Suppose v is in the kernel of T. That is, T(v)= 0. Can you prove that S(v) is also in the kernel of T? That is, can prove that T(S(v))= 0? (Of course, ST= TS means that T(S(v))= S(T(v)).)
So if I can prove S(v) is also in the kernel of T, then that proves S(Ker T) is contained in Ker T?
Progress:
Suppose v is in S(KerT), thus S(T(v))=0
S(T(v))=0
T(S(v))=0 as ST=TS
Since S(v) is in Ker T as T(S(v))=0
T(KerT)=0
T(v)=0 thus v is in Ker T, so S(Ker T) is in Ker T.
Any good?
"S(ker T)" means the set of all vectors S(v) where v is in the kernel of T so, yes.

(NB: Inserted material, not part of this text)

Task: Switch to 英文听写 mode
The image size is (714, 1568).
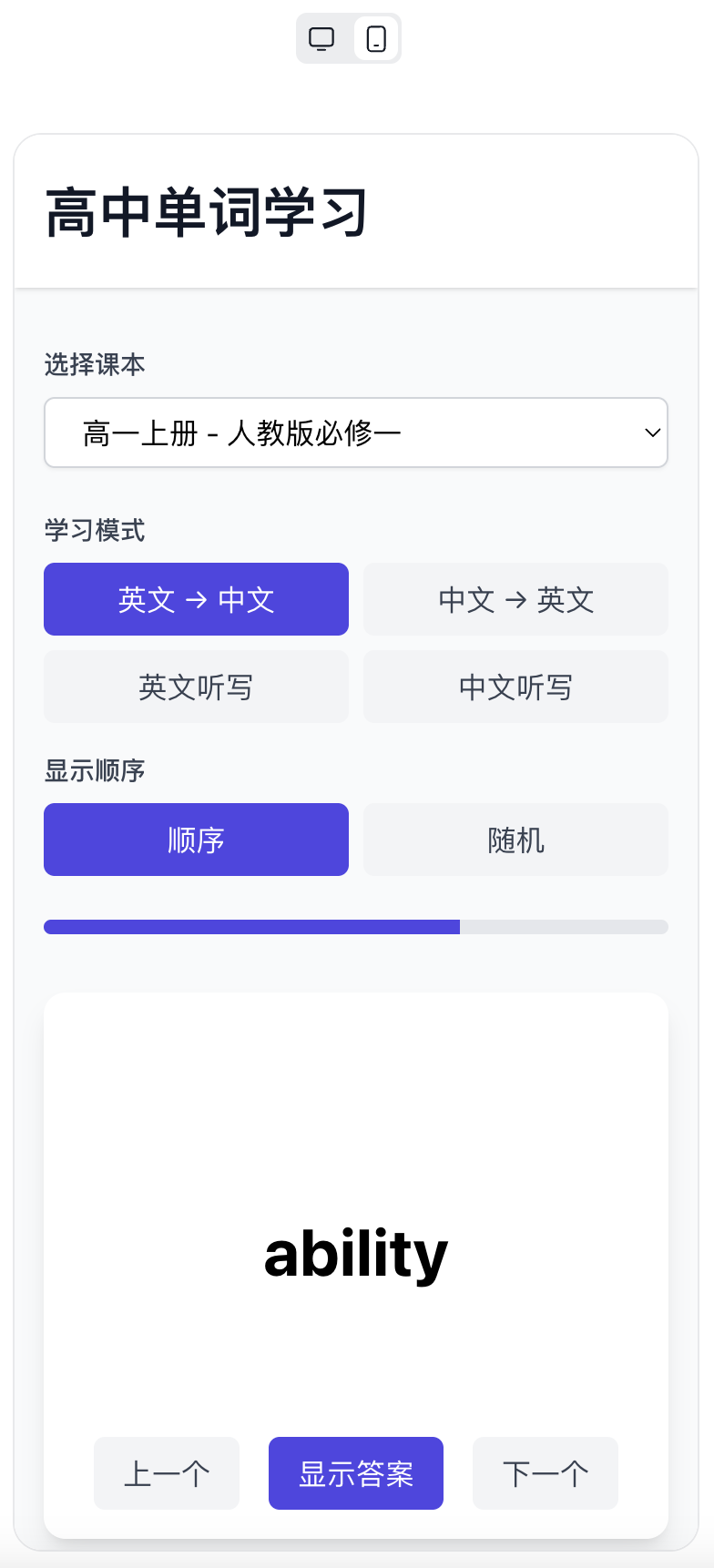Action: [196, 687]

No! Saying that v is in S(KerT) means that v= S(u) for some u in kerT. "S(T(v))=0" means that v is in the kernel of ST.Progress:
Suppose v is in S(KerT), thus S(T(v))=0
No, you are going "the wrong way". As I said before, if "v is in S(kerT)" then v= S(u) of some u in kerT. Now, Tv= TS(u)= ST(u)= S(0)= 0.S(T(v))=0
T(S(v))=0 as ST=TS
Since S(v) is in Ker T as T(S(v))=0
T(KerT)=0
T(v)=0 thus v is in Ker T, so S(Ker T) is in Ker T.
Any good?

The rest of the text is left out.